4. Sanctions should expire at the end of a specified term unless renewed
UN sanctions now continue until a decision is taken to lift them. In the Security Council, this means that a single Permanent Member can veto the lifting, against the will of a large Council majority. Sanctions should instead require a "green light" for renewal, even though the initial term could be set for a lengthy period.

5. Sanctions must always exempt food, medicines and other humanitarian supplies
General trade sanctions, such as those in place against Iraq, now often block humanitarian supplies including food and medicines. Rules for sanctions must allow clear exemptions for virtually all foods, medicines and other humanitarian supplies. Sanctions must also provide for delivery of these supplies and for their financing.

6. Sanctions aim to modify behavior, not to punish or exact retribution
Sanctions should not be confused with criminal law that results in a punishment. Sanctions must not punish or ostracize, but rather they must encourage a change of policy that leads to compliance with standards of international law.

7. Sanctions should be subject to pre-assessment
The effect of particular types of sanctions on a targetted population should always be subject to a pre-assessment study. Such a study would advise the Security Council on the probable impact of the proposed sanctions from a humanitarian point of view, as well as from the point of view of enforcement and efficacy.

8. Sanctions should be subject to monitoring and regular review
Sanctions must be reviewed on a regular and pre-established basis by the Security Council, and they must be monitored on an ongoing basis by the Secretariat. The monitoring process should employ regular indicators, to assess the humanitarian impact and other aspects of impact. Monitoring reports should be made public.

9. Sanctions regimes must take full account of "collateral effects"
Sanctions can have serious negative effects in nations that are neighbors or major trading partners of the target. Sanctions should seek to minimize such effects. When sanctions are put in place, they should provide for measuring collateral effects and allocating compensation, especially compensation to poor and vulnerable groups. Compensation funds must be fully and adequately financed.

10. Bodies imposing or supervising sanctions must have maximum possible transparency and accountability as well as improved working methods
The Security Council and its committees must have greater transparency and accountability in the matter of sanctions. This means regularly-scheduled meetings of the sanction committees, public reports on the work of the sanction committees, open debates (not closed consultations) on the occasion of the imposition of the sanctions and the periodic reviews, open reports on the monitoring process, and so forth.

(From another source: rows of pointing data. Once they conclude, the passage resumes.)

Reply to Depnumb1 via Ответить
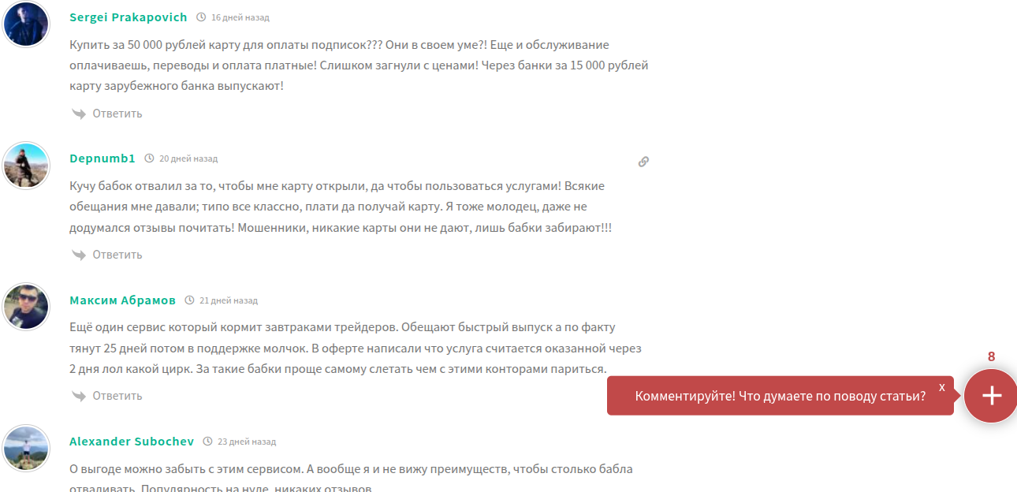The height and width of the screenshot is (492, 1017). point(117,255)
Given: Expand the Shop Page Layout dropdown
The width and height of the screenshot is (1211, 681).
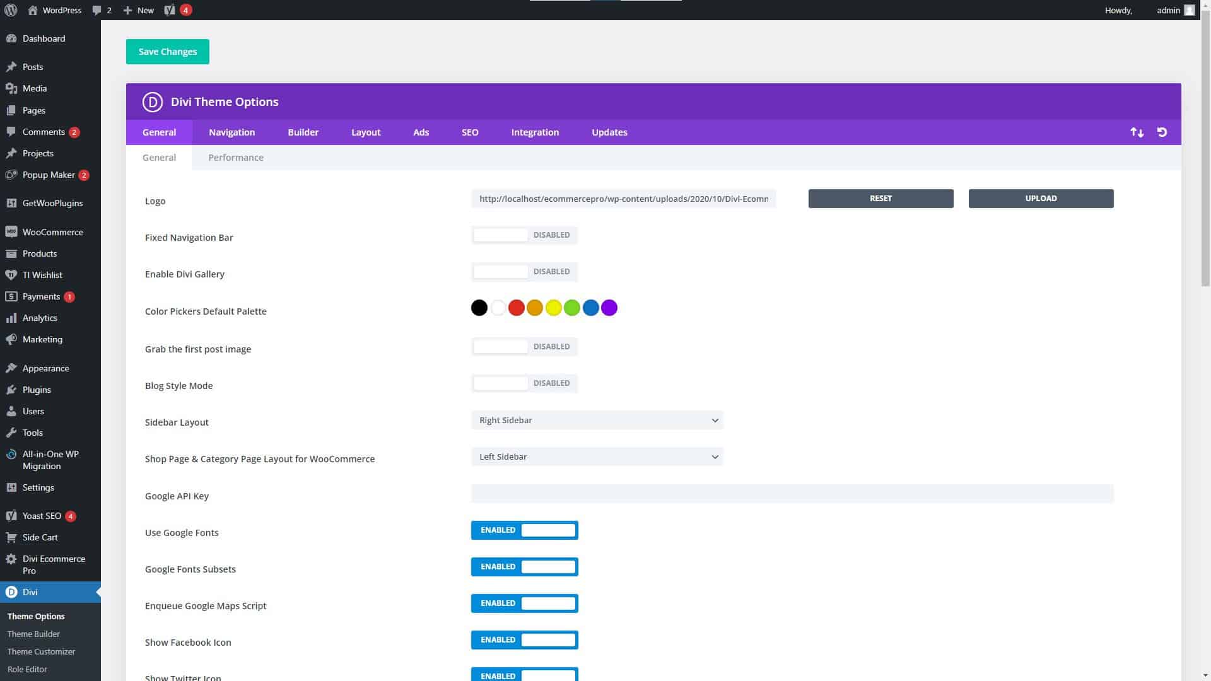Looking at the screenshot, I should [x=597, y=457].
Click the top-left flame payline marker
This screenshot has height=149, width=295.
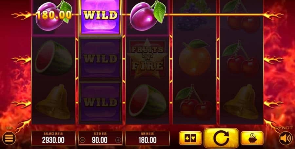pos(21,15)
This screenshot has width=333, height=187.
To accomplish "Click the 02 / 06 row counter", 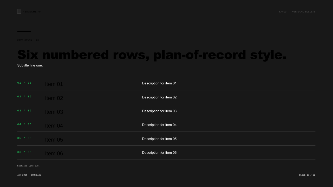I will click(x=24, y=97).
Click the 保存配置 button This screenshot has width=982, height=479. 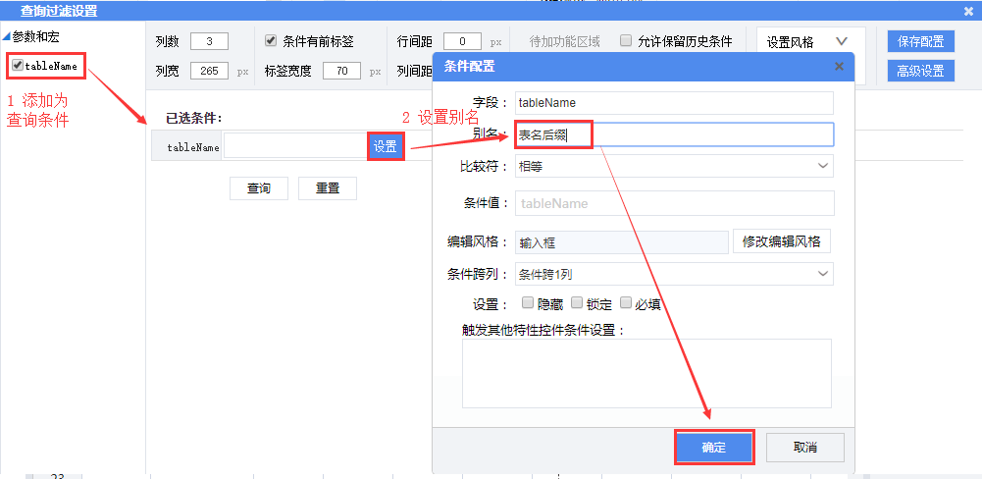click(920, 41)
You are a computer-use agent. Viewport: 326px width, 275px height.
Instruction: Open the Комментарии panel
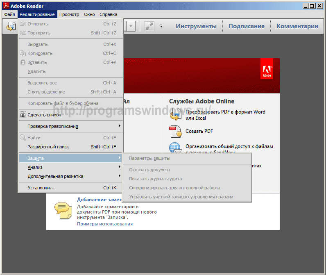[x=297, y=26]
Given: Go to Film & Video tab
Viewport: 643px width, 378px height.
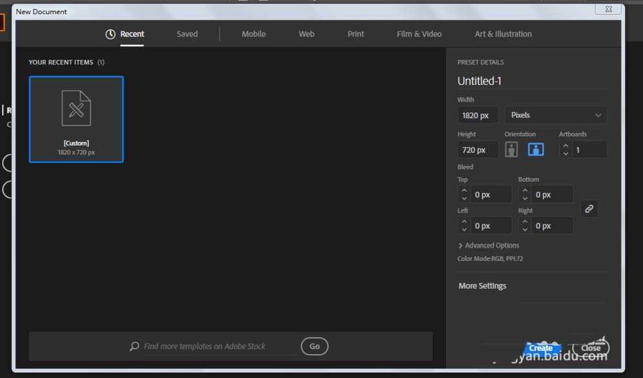Looking at the screenshot, I should (419, 34).
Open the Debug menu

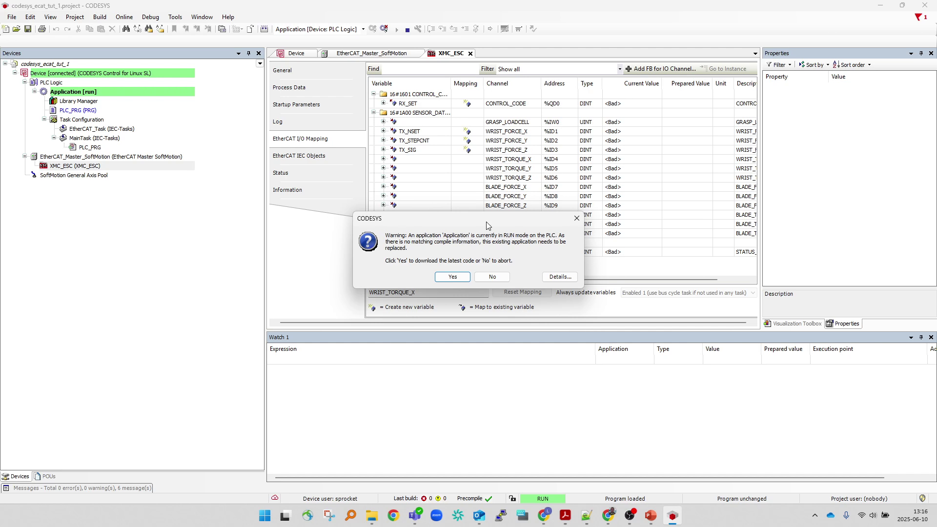[150, 17]
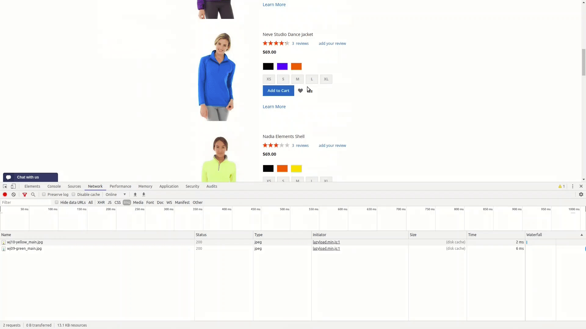This screenshot has width=586, height=329.
Task: Click the record network log button
Action: pos(5,194)
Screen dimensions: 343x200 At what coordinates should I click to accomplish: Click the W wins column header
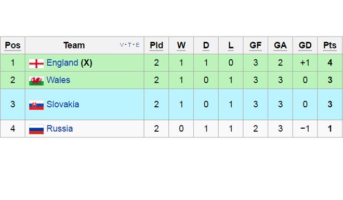181,45
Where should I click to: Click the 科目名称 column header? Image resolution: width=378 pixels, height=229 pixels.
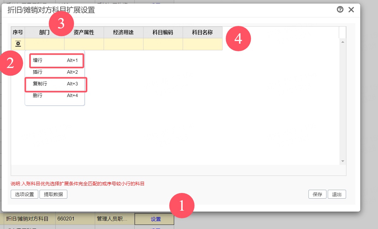(x=203, y=32)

11. UN Secretariat budgeting and staffing on sanctions needs to be strengthened
The budgets and staffing of the Secretariat must be sufficient to carry out the pre-assessments and regular monitoring, provide services for more frequent and regular sanction committee meetings, oversee enforcement, and fulfillment of other tasks not now sufficiently provided for.

12. Improve substantially the means of sanction enforcement
Sanctions are now very inadequately enforced and the UN has virtually no enforcement role. Sanctions must in future be enforced within the most multilateral possible framework. The UN should have sufficient naval and other inspection forces to be able to play a major role in enforcement. Minimally, the UN should have a fully-funded compliance-monitoring capability, free from member-state pressure and able to issue periodic reports that could mention member-states (including Security Council Permanent Members) that are not complying with the sanctions.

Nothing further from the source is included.